High-control leaders may attempt:

  • Shaming
  • Guilt trips
  • Warnings of divine punishment
  • Sudden concern
  • Attempts to regain influence

Such tactics rely on fear, confusion, and social pressure to keep people compliant. They function by redirecting attention away from your rights and back toward obedience. Once you recognize these patterns for what they are, their effectiveness begins to weaken. Authority that depends on coercion cannot survive sustained awareness.

You are not broken for questioning control. You are responding normally to an unhealthy system and that clarity is the beginning of freedom.

Make an exit strategy that fits your situation

Create an exit strategy with your safety as the priority. For some people, leaving can happen quickly and decisively. For others, particularly those in abusive households or financially dependent situations, leaving requires careful planning, discretion, and time. Both approaches are valid.

There is no correct timeline for reclaiming your life. The only pace that matters is the one that keeps you safe and stable.

You are not obligated to comply with leaders who misuse authority or demand obedience at the expense of your well-being.
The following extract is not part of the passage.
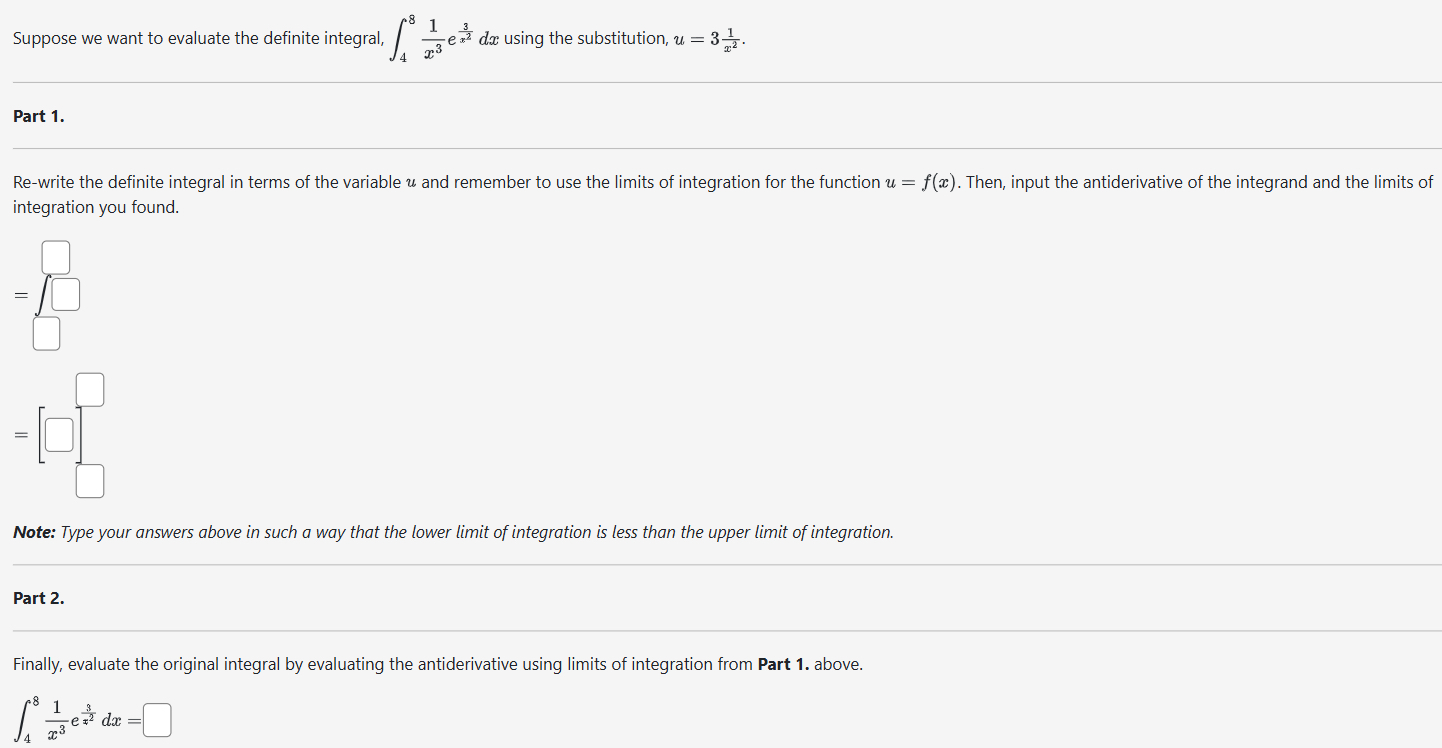
Task: Click the substitution formula u equals 3 over x squared
Action: (x=710, y=38)
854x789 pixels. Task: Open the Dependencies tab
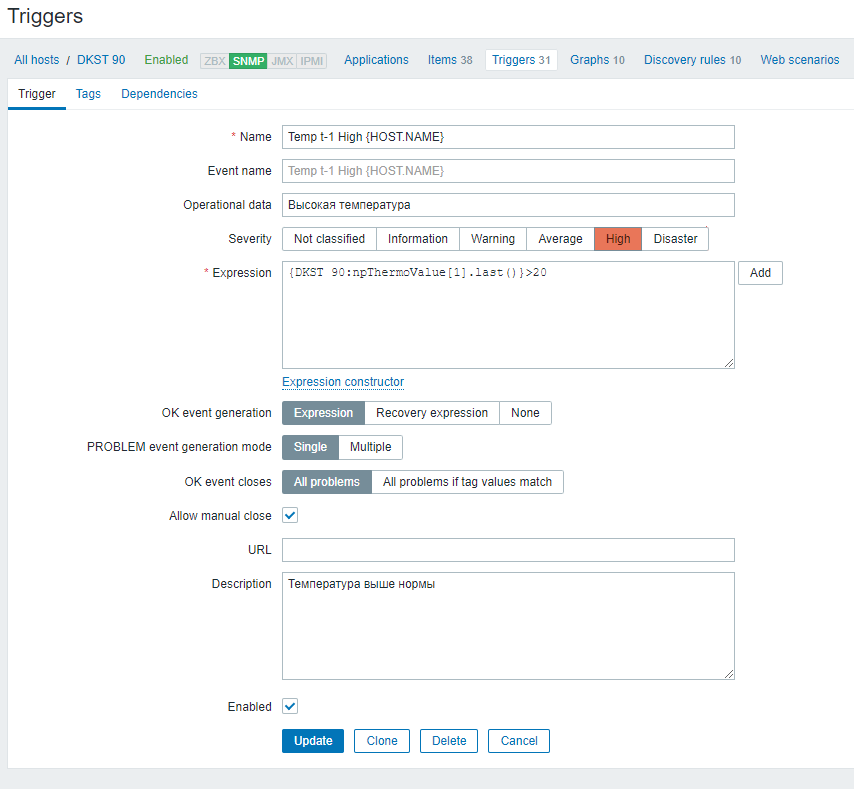point(159,94)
You are a whole person, with inherent dignity, autonomy, and the right to decide what your future looks like, on your terms.

How Do I Report Abuse?

The criminal justice system is how the government responds when it believes someone broke a law.  It is run by the state (police, prosecutors, courts) and is focused on deciding whether to punish someone.  When abuse becomes part of this system, it means the government may step in and take control of what happens next.
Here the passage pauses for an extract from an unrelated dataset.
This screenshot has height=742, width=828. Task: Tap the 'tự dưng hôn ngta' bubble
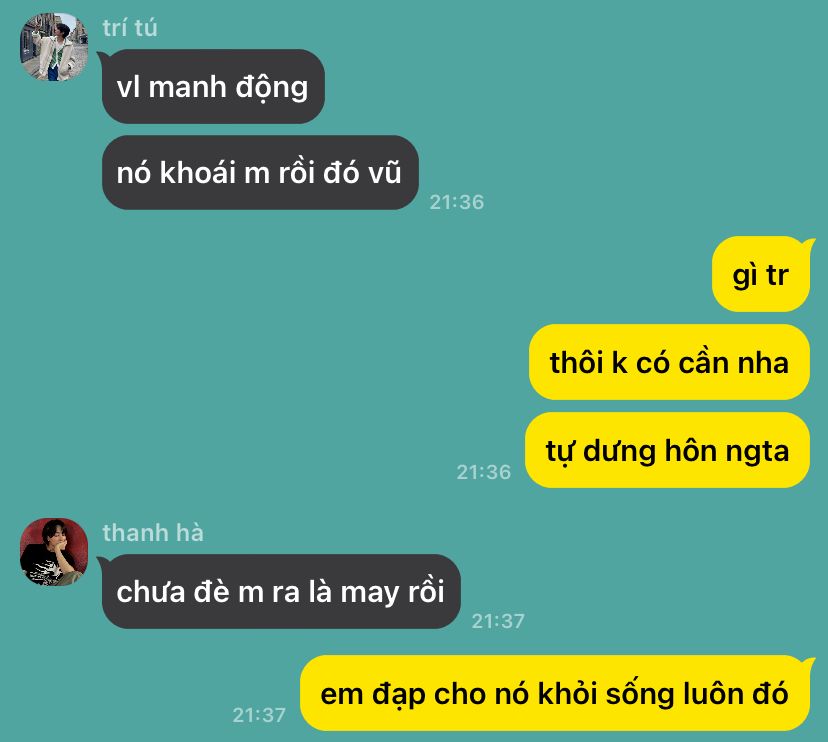pyautogui.click(x=667, y=450)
Reporting abuse does NOT mean:

  • Telling your elders, priests, or any other typical authority figure in your group
  • That you are to blame, or that you are unforgiving if you are hurt and decide to tell about your abuse to someone outside of your parents or authoritative figure

1

You tell authorities

This can be the police, child protective services or adult protective services​.​

At this point you are giving information, not charging anyone or starting a trial.  You are simply opening a door.

2

A report is written

The authority should be writing down what you say, when it happened, and who was involved.

​​This report becomes an official record. You can ask them questions on what they will do with this information, ask for a copy of your report, and correct any mistakes on it.

The report exists, even if nothing else happens.

3

A decision is made

This is the hardest part emotionally. During this process we recommend seeking support from friends, family, and/or therapy.

Authorities decide whether to investigate.  Not all harm is criminal, and not all crimes can lead to prosecution. If they say “no,” it does not mean they don’t believe you.

4

If charges are filed

Investigators will reach out to you, talk to witnesses you provided, and collect records or evidence.

You have every right to say that you need breaks, that you want an advocate or some form of support, or that you are not ready to answer certain questions. You are allowed to protect yourself.

5

If they investigate

This is where control shifts. The case becomes “state vs. the accused”, not “you vs. them”. You will become a witness, and someone who provides information to help the case.
​​
The government decides what charges to file, whether to offer a deal or whether to go to court. You cannot stop or start this once it begins, but your wishes can always be heard.